A trivialising of Bangladesh's history is what runs through Dead Reckoning. Sarmila Bose notes the Pakistani soldiers' poor argument that it was the resistance of students at Jagannath Hall that prompted action by the army. Again, could it not be that the Bangladesh authorities made no move to exhume the dead from the Jagannath hall mass grave because among the bodies would be those of non-students who might have been around on the night of March 25? Bose is perturbed that Amartya Sen neglects to mention in his work Identity and Violence the killing of non-Bengalis by Bengali nationalists.
Her defence of non-Bengalis, of Biharis, of pro-Pakistan Bengalis runs its full course through her work. Evidence to back up her arguments is paltry. She notes the rebellion by 2 East Bengal Regiment in Joydevpur on March 29 and the killing of West Pakistani officers by mutinous Bengali soldiers. Is Bose surprised? After what the Pakistanis did in Dhaka on March 25-26, did she, did anyone, expect Bengali soldiers of the Pakistan army to go docile?
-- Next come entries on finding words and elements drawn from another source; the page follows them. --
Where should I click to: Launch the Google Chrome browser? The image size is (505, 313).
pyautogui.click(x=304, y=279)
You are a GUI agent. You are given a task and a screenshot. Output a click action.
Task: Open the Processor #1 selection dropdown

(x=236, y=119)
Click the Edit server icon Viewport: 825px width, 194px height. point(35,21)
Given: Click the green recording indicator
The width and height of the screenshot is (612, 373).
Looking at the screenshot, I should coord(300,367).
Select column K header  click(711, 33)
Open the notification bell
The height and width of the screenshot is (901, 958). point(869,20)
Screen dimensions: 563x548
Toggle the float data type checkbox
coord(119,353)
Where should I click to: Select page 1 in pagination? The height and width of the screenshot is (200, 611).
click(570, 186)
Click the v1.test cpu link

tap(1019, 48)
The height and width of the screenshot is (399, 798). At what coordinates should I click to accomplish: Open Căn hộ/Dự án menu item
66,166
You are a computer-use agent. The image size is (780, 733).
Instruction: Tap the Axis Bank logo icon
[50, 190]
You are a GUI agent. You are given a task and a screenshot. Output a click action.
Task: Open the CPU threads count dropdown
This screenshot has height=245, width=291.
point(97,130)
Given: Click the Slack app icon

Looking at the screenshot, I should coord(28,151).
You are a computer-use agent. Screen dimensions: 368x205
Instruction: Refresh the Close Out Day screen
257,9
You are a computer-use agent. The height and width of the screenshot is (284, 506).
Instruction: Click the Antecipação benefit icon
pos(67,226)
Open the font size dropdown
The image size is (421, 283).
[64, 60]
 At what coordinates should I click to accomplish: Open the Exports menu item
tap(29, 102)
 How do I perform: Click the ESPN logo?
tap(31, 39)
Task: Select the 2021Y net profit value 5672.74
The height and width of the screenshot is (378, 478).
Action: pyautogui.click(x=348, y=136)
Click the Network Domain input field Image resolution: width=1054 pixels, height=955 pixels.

The rules of war, sir, the rules of war!
Sarmila Bose's work carefully avoids any mention of the Mujibnagar government and its operations, its proclamation of independence. To her, the only invading force in 1971 was the Indian army. She quibbles over numbers. Only 26,000 Bengalis were killed by the Pakistan army (read the Hamoodur Rehman Commission report); and (she quotes General Niazi) it was not 93,000 Pakistanis taken prisoner but only 34,000 soldiers and '11,000 civilian police and other armed personnel, a total of 45,000 men'.
Men like David Irving once denied the Holocaust. Now Sarmila Bose denies the genocide in 1971. Her book does not change anything. It is wobbly scholarship, a disturbing misreading of history. You lose nothing by not reading it.